= Extracted data =
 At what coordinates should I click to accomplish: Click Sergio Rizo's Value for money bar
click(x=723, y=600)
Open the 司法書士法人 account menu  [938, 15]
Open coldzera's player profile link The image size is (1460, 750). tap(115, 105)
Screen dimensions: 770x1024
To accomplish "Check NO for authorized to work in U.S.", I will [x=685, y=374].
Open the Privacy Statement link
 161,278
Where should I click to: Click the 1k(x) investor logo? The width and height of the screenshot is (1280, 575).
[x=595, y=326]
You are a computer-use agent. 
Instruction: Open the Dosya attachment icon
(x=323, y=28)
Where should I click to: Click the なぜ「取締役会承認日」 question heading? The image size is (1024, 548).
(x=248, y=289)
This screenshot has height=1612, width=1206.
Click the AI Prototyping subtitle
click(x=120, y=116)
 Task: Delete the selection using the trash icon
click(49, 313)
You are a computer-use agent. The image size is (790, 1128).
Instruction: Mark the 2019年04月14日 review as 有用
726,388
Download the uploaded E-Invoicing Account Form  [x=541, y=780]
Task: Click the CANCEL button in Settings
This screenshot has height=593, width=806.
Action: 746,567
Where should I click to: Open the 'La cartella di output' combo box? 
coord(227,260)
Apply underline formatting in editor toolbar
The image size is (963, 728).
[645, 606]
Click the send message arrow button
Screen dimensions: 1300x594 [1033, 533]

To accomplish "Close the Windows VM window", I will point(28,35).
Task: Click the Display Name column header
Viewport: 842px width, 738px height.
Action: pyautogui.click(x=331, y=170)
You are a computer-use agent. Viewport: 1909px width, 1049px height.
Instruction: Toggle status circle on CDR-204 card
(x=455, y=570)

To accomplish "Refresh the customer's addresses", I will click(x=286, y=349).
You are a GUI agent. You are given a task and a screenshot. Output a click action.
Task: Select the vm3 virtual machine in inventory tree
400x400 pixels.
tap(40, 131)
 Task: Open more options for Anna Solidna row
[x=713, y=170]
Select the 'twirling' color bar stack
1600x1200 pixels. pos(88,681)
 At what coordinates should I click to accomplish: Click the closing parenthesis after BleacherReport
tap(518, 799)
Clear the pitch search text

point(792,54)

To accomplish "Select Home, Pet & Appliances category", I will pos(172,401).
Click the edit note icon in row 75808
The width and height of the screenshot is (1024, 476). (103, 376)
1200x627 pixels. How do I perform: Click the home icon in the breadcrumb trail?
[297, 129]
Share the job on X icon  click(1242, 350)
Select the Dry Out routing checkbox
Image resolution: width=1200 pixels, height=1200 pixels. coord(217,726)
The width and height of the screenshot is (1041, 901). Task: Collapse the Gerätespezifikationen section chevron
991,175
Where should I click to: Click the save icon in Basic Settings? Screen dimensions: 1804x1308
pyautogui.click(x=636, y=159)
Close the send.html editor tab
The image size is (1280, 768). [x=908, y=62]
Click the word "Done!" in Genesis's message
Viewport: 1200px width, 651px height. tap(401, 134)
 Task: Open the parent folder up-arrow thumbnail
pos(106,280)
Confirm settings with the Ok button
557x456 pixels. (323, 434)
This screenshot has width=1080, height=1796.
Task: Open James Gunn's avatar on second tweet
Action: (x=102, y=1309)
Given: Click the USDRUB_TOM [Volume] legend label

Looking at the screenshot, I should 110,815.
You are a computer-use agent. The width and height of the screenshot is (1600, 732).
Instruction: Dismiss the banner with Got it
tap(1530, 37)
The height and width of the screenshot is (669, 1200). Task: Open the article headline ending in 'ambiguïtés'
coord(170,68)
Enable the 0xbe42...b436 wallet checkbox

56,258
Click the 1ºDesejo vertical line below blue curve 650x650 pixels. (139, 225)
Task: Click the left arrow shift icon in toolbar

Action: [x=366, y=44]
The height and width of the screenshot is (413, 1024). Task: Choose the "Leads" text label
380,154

= Task =
Go over the entries above and say how many lines hold the string "will", with no other text.

= Answer to the exercise =
4